3. In one another case, M/s DHL Express India Pvt. Ltd. Vs Commissioner of Service Tax-2021-TIOL-1830-HC-KAR-CUS, the Hon’ble jurisdictional High Court again dealt with the same situation and after analyzing Section 27 of the Customs Act vis-à-vis various case laws, has held as under:

“14. In the considered opinion of this Court, in the light of the judgment of Mafatlal Industries Ltd. (supra), wherein it has been categorically held that for refund of the amount, the duty paid without authority of law, the refund provisions under Section 27 of the said Act of 1962 are not applicable and the limitation applicable is in terms of the Limitation Act and not one year specified under Section 27 of the said Act of 1962.

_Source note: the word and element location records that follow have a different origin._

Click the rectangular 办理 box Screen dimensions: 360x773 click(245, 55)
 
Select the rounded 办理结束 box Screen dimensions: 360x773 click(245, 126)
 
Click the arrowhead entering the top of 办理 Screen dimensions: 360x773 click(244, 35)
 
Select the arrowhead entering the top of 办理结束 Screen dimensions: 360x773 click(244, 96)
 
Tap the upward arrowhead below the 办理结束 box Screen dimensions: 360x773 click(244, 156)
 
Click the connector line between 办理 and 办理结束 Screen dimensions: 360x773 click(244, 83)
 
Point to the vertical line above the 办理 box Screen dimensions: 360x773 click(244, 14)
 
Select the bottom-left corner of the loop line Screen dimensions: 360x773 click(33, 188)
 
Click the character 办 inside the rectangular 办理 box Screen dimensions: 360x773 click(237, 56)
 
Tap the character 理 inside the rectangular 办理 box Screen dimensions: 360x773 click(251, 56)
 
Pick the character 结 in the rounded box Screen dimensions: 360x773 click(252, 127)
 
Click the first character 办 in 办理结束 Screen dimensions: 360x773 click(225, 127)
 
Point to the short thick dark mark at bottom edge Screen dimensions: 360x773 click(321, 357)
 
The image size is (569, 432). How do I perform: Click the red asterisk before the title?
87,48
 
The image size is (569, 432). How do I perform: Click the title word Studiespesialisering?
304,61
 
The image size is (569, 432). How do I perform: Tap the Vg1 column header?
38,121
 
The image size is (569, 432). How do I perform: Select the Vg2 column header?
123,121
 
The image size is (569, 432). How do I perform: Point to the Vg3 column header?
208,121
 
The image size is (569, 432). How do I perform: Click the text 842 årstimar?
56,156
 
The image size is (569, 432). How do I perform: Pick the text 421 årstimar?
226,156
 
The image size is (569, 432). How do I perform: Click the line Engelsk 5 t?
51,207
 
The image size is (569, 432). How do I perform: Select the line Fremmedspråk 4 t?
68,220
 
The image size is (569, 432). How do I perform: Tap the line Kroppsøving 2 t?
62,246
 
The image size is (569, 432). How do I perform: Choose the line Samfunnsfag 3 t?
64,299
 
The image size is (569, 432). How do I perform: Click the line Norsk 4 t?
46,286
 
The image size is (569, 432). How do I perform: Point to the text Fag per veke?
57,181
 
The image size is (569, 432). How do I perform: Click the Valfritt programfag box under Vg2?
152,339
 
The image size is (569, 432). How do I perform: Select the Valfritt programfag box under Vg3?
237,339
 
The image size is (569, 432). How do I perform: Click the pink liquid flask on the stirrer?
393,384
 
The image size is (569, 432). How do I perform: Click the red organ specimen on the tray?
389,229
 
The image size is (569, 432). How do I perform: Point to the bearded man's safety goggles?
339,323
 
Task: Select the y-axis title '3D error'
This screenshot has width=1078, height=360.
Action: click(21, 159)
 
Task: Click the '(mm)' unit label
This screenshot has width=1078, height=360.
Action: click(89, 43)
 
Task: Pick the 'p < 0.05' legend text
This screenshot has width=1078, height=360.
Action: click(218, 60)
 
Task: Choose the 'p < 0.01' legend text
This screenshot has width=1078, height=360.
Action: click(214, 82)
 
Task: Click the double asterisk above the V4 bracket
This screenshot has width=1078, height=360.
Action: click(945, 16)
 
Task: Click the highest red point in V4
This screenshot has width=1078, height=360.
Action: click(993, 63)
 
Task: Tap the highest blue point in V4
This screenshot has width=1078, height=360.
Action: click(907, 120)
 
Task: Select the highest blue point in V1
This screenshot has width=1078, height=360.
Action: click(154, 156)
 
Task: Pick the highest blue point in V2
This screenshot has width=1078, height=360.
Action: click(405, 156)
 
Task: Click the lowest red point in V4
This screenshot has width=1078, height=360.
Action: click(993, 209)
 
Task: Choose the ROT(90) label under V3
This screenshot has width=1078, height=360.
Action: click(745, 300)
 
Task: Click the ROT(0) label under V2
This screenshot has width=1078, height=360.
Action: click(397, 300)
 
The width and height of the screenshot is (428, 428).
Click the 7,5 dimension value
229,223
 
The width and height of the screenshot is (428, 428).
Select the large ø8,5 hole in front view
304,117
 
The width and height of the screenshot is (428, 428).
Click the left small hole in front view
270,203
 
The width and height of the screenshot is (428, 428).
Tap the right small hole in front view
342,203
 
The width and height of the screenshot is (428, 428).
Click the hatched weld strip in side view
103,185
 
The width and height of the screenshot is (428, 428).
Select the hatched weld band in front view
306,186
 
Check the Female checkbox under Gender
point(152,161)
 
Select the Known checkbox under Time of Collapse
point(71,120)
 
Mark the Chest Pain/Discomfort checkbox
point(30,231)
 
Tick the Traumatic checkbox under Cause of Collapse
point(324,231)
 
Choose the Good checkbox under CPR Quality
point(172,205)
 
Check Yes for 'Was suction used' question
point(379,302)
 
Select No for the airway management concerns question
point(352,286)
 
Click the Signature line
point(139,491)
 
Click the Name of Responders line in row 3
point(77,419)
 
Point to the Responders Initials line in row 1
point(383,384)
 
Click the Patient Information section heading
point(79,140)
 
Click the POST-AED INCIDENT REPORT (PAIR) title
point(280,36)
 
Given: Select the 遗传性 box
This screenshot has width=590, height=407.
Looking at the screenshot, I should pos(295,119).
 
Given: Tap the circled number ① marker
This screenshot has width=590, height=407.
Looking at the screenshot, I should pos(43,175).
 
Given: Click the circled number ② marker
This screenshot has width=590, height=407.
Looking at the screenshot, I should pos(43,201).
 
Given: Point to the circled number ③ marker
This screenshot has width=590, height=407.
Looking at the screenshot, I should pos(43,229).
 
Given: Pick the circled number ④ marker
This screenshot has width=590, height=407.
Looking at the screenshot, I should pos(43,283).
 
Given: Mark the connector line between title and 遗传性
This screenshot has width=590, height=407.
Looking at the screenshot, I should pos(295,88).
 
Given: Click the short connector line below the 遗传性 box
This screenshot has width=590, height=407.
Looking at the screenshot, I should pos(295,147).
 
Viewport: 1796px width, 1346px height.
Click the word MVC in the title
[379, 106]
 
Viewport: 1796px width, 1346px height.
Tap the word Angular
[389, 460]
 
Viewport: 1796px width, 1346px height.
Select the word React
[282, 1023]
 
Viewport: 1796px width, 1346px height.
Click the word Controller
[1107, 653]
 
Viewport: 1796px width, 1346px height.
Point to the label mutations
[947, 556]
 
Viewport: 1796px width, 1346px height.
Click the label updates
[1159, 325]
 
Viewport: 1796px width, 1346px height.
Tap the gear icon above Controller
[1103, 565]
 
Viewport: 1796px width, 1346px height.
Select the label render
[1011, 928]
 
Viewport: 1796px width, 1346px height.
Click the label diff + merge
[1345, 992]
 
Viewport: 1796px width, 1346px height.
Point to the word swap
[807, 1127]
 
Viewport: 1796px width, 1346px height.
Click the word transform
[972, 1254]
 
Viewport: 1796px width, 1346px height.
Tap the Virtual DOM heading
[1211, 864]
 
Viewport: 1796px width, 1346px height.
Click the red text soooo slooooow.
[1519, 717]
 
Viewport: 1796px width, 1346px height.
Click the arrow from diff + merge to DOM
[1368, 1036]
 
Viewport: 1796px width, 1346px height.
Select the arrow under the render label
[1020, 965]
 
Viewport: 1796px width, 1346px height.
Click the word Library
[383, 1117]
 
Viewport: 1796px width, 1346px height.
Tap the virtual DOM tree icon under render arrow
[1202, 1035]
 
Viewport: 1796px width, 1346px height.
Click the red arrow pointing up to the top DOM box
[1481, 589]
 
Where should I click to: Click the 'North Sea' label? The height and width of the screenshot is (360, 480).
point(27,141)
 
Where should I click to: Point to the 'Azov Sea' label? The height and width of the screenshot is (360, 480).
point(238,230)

15. In the present case, duty of customs payable on the transaction in question under the statute is Rs.4,743/-, which has been admitted by the respondent and on account of erroneous calculation, the duty has been paid in excess to the tune of Rs.42,26,975/-. The Authorities have turned down the claim of appellant on the ground of limitation. The claim of the appellant could have been corrected and the Tribunal has erred in observing that the payment of excess duty requires to be rectified under Section 154 of the said Act of 1962. The Authorities ought to have refunded the said excess amount to the appellant Company either upon their application or on an application made by the importer. In the case of Mafatlal Industries Ltd. (supra), it has been held that in order to claim excess duty paid, which falls outside the purview of the said Act of 1962, the limitation provided under Section 27 is not applicable. Hence, the appellant-company is certainly entitled for refund of duty.

…..

17. In the light of the law laid down by the Hon’ble Supreme Court and the other High Courts keeping in view the peculiar facts and circumstances of the case, it is crystal clear that when the customs duty is paid in excess, the department is liable to refund the same and the limitation provided under Section 27 of the said Act of 1962 will not be applicable. Therefore, the Tribunal has erred in law and fact, solely relying on Section 27 of the said Act of 1962 while dismissing the application of the appellant-Company.”

4. Keeping in view of the settled legal position, I do not find any justification in the reasons adopted for rejection of the refund claim by the lower authorities and hence, the impugned order is not sustainable in the eye of law. Therefore, the impugned order is set aside and the appeal is allowed with consequential benefits, if any, as per law.